Supplied passage:
==================================================
You've got Jane DICKERSON, your personal financial advisor, your host for this evening and goodness for so many evenings prior and hopefully so many evenings in the future as well.
More than money has grown into the most relevant financial show on television today.
We say that boldly.
We say that with great confidence and sounds like, he must have an ego there.
It's got nothing to do with me.
Well, maybe a little has a lot to do with Megan because she brings the most important part to the table.
Has a little bit to do with me, but it has the most to do with you.
You set the agenda, you send us your emails, you tell us what is most important to you, what topics have arisen, what things are challenging in your life, what you are losing, sleep over, what you're excited about.
And by setting those priorities, you are allowing us to be most relevant to you.
And if we're most relevant to you, I can assure you, with the thousands and thousands of folks who get to see our shows coast to coast and border to border, now that they share those questions, many folks out there be going, wow, that's my question too.
Or it's really similar or it'll raise a question in their lives that they had not thought about until you raised yours.
So in many ways, you're doing a great service, of course, to yourself.
You're getting good information from someone with goodness, 780 years of experience.
So life's great mystery.
How is that possible?
==================================================
Raw data:
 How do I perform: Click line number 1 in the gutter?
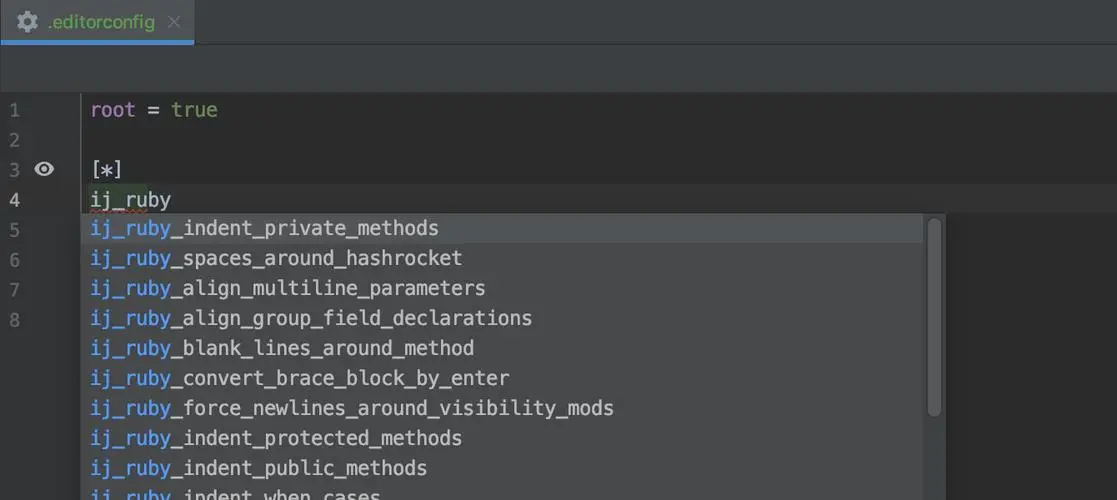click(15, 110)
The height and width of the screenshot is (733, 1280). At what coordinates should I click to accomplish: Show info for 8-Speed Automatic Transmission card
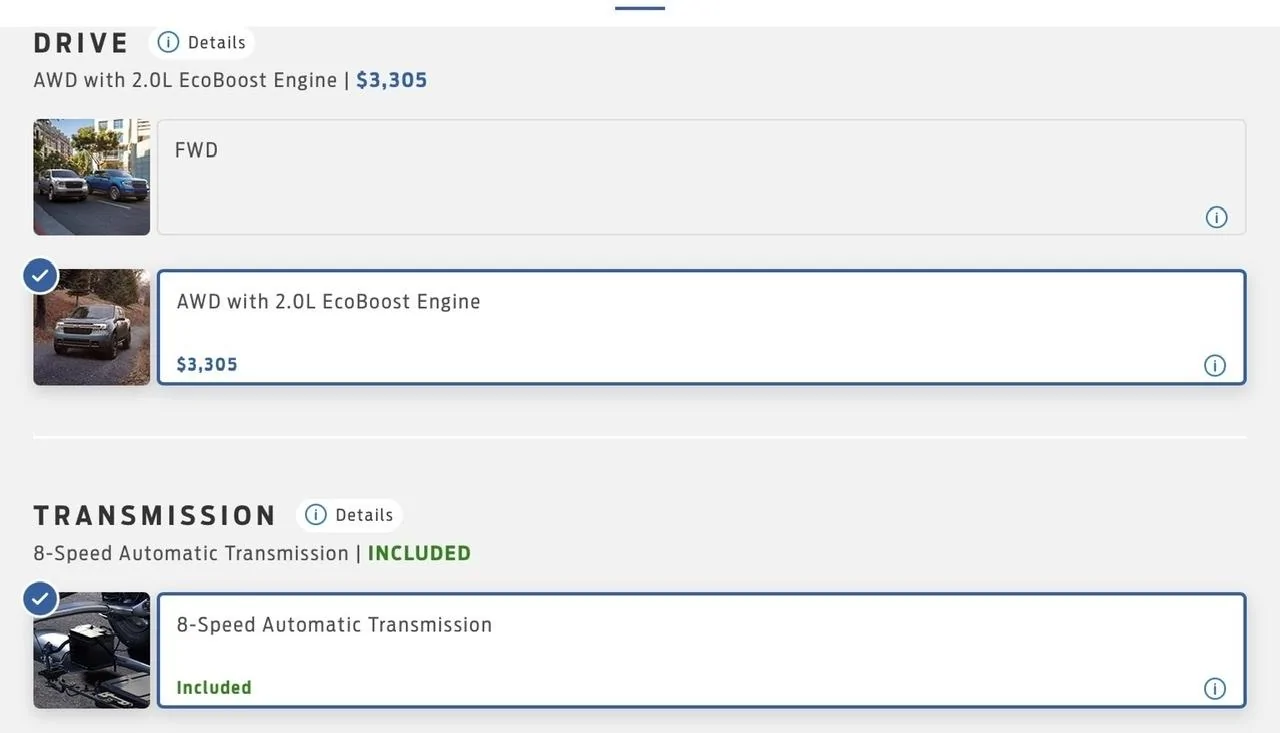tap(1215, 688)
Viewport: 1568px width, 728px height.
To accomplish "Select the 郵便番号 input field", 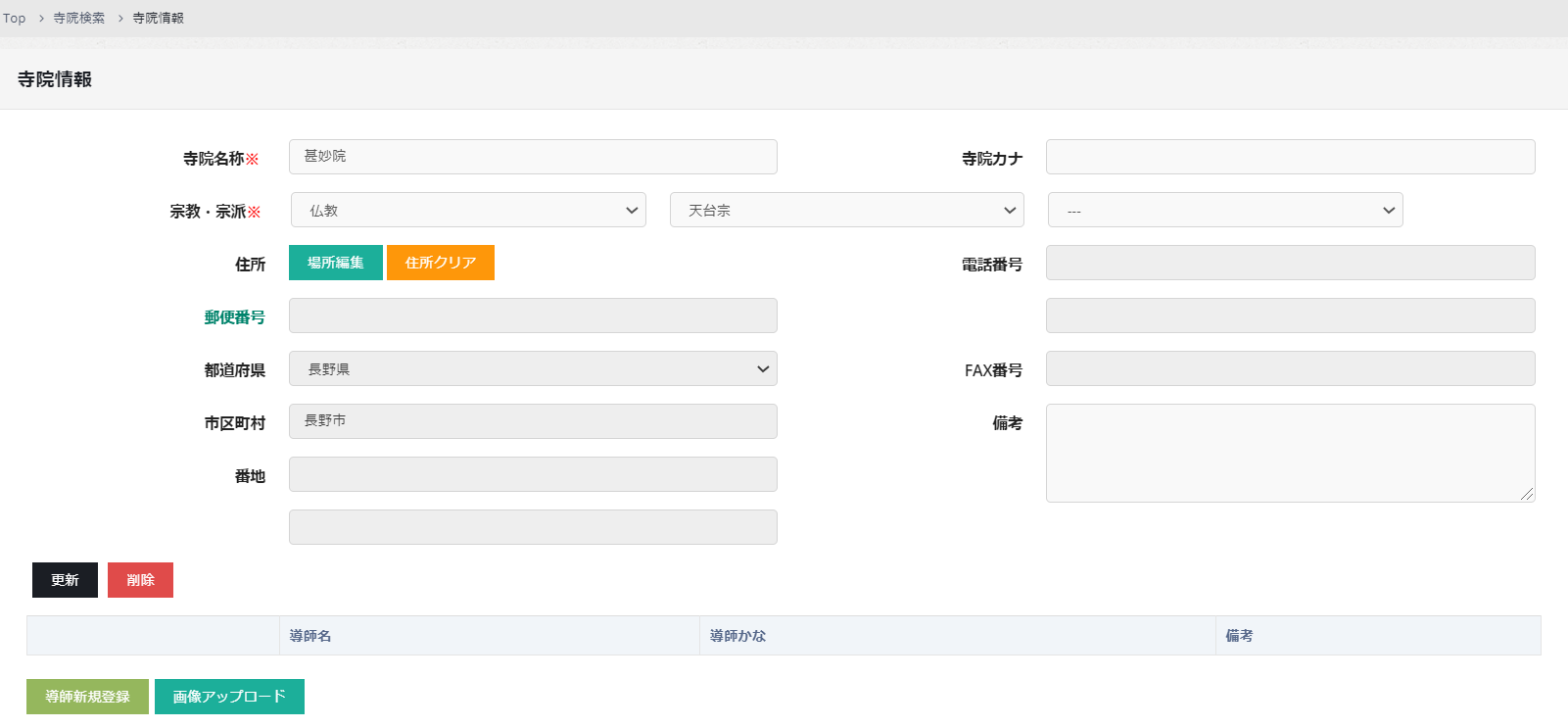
==================================================
What to work on:
1) Edit the show transcript by reproducing everything from "We say that boldly." down to "to the table.", substituting "certainty" for "confidence".
2) According to the show transcript, who brings the most important part to the table?
3) Do the following statements agree with the show transcript? Answer yes or no for each, quoting the deciding words. (a) Viewers set the show's agenda and send emails. (b) The show is called the most relevant financial show on radio. (c) The show is seen in only one region.

Exercise answers:
1)
We say that boldly.
We say that with great certainty and sounds like, he must have an ego there.
It's got nothing to do with me.
Well, maybe a little has a lot to do with Megan because she brings the most important part to the table.

2) Megan.

3)
(a) Yes: "You set the agenda, you send us your emails"
(b) No: "the most relevant financial show on television today"
(c) No: "coast to coast and border to border"